# When does it makes senses to use Dot-Product as similarity measure instead of Cosine?

When does it makes senses to use Dot-Product as similarity measure instead of Cosine?. I have seen there is already question asked about this, However that merely explains the difference between calculation of dot-product & cosine and it does not focus on when should we use one vs another with real world example.

## 3 Answers

Borrowing from this Quora answer -- which includes some concrete examples of when you might prefer one measure over the other -- it comes down to whether you care about taking the magnitude of the vectors into account. This is highly domain-specific, but the example used there is in information retrieval, where magnitude represents the length of the documents in question.

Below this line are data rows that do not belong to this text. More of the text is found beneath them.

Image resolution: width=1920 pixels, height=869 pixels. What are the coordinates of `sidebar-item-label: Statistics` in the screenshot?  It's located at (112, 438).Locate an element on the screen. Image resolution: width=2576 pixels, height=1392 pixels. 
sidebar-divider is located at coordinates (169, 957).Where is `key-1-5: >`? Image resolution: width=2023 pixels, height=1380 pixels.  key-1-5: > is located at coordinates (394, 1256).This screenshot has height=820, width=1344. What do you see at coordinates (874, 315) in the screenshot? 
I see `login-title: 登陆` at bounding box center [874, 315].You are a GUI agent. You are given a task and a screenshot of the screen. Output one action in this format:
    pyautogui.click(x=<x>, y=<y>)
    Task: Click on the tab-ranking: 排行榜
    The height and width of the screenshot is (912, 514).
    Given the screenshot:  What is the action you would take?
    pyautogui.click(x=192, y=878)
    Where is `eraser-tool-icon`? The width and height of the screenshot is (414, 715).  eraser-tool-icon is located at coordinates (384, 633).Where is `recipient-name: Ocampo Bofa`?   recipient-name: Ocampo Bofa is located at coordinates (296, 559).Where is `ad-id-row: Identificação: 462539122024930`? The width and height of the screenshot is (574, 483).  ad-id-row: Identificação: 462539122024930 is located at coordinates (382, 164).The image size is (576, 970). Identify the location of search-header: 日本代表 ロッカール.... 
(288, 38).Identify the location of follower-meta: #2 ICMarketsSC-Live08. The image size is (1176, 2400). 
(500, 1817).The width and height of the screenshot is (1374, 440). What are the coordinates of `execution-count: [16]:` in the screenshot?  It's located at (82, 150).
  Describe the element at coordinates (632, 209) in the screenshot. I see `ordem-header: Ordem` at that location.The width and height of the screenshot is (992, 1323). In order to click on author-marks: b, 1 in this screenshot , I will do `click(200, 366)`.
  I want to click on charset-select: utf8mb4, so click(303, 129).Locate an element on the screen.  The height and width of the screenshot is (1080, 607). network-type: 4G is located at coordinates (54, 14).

The dot product will take the document length into account, whereas the cosine similarity will not.

In general, you will want to have good reasons specific to your problem space to use one over the other.

When we want cluster items use distances as similarity measure. For example, we use Euclidean distances(square root of inner product) in k-means clustering as a similarity measure. Squared Euclidean distances are used as a similarity measure in Ward's method of clustering. However, when we want to cluster variables, we use correlation(cosine) as a measure of similarity.

• Can you elaborate on what you mean by "variables"? – D.W. Dec 8 '16 at 22:16
• Context is cluster analysis. We measure each item on number of variables and using some proximity measure, cluster items into groups. There may exist correlations among the variables. Clustering variables may help detect redundancies in variables. Hierarchical agglomerative methods are usually employed for this purpose. Similarity measure used is correlation. – L.V.Rao Dec 9 '16 at 3:04

The relation between dot product and cosine is similar to the relation between covariance and correlation: one is normalized and bounded version of another.

In my experience usual dot product is better when you also care about the number of dimensions two vectors have in common (i.e. non zero values in these dimensions with the same sign). For example, it can be matchings tags or attributes. For usual texts cosine typically works better.